Saved data entries:
--- START ---

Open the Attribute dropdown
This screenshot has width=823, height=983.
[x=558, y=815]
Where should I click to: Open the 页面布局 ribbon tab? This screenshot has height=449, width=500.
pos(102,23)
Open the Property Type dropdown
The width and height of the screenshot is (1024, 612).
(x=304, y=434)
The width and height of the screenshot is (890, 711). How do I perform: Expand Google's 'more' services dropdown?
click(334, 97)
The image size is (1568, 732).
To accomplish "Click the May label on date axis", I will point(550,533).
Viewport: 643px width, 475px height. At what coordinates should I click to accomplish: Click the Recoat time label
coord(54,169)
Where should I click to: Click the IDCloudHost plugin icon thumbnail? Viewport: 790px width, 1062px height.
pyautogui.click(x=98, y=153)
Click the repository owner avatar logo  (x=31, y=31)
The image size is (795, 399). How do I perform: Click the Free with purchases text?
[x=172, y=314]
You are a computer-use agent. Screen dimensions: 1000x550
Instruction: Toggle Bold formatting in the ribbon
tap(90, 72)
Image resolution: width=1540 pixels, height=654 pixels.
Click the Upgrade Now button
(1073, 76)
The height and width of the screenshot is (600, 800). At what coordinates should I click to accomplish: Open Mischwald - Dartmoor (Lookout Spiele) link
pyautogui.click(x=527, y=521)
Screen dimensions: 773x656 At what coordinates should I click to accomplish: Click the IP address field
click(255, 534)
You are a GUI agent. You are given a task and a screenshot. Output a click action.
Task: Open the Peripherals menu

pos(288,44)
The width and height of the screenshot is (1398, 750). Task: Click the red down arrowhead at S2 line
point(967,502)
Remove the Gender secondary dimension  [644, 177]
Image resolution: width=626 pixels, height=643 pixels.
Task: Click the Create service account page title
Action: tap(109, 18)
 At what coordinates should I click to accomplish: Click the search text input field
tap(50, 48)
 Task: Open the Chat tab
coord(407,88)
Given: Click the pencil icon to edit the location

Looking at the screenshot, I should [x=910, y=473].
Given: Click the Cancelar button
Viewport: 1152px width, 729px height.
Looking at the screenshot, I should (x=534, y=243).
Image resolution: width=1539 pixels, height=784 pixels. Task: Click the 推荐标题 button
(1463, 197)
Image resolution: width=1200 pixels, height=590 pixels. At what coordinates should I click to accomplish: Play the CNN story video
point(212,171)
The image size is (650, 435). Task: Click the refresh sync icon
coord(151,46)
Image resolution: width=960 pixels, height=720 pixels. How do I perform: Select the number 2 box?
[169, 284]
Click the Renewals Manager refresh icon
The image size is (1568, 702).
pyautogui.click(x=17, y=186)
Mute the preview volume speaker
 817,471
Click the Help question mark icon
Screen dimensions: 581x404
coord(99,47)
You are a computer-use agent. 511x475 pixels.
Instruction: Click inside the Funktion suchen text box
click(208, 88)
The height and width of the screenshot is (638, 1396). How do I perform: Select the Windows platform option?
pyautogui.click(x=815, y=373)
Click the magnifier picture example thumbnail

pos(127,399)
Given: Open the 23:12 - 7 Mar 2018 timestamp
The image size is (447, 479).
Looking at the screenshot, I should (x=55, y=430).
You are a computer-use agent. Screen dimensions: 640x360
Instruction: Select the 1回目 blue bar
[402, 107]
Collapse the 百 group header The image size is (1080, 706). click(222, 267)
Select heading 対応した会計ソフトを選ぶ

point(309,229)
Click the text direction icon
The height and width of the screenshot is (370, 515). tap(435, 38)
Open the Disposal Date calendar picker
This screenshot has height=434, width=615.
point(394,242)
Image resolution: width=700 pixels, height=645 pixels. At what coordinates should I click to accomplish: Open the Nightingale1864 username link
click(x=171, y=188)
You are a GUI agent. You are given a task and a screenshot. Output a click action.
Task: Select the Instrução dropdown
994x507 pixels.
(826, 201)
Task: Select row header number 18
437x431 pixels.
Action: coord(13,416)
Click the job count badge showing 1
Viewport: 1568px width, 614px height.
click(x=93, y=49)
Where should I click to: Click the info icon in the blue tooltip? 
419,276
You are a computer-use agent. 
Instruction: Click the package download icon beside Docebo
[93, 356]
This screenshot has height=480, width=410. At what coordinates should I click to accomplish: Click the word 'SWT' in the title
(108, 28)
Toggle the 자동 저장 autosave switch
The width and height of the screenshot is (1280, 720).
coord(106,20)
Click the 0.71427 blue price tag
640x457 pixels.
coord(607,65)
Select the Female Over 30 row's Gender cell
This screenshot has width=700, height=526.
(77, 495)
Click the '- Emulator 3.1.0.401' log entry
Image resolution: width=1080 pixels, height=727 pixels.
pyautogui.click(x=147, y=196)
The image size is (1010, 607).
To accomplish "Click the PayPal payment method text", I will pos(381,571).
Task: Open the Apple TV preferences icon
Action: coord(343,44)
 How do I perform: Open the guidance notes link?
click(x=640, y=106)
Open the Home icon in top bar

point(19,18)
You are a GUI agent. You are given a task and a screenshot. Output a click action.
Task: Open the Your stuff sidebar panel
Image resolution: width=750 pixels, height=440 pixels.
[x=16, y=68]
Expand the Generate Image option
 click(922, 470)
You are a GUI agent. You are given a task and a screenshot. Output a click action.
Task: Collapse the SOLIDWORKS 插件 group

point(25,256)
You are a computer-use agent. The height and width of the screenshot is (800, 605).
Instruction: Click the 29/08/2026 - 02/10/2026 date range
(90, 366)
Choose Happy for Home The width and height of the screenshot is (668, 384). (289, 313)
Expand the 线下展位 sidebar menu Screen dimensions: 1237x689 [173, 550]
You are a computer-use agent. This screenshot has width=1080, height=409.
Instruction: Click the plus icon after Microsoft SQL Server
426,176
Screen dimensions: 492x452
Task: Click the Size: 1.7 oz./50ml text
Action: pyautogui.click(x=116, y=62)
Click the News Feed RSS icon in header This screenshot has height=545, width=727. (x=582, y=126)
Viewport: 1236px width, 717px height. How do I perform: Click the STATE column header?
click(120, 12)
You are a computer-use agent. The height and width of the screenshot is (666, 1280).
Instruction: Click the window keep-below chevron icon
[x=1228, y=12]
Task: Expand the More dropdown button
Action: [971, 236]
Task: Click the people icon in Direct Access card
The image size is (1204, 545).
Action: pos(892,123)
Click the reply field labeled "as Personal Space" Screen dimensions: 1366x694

--- END ---

- [GOAL OF THE EXERCISE]: Every line of the records in which the string "computer" is found should be counted, and only the count returned.

- [PROBLEM SOLUTION]: 7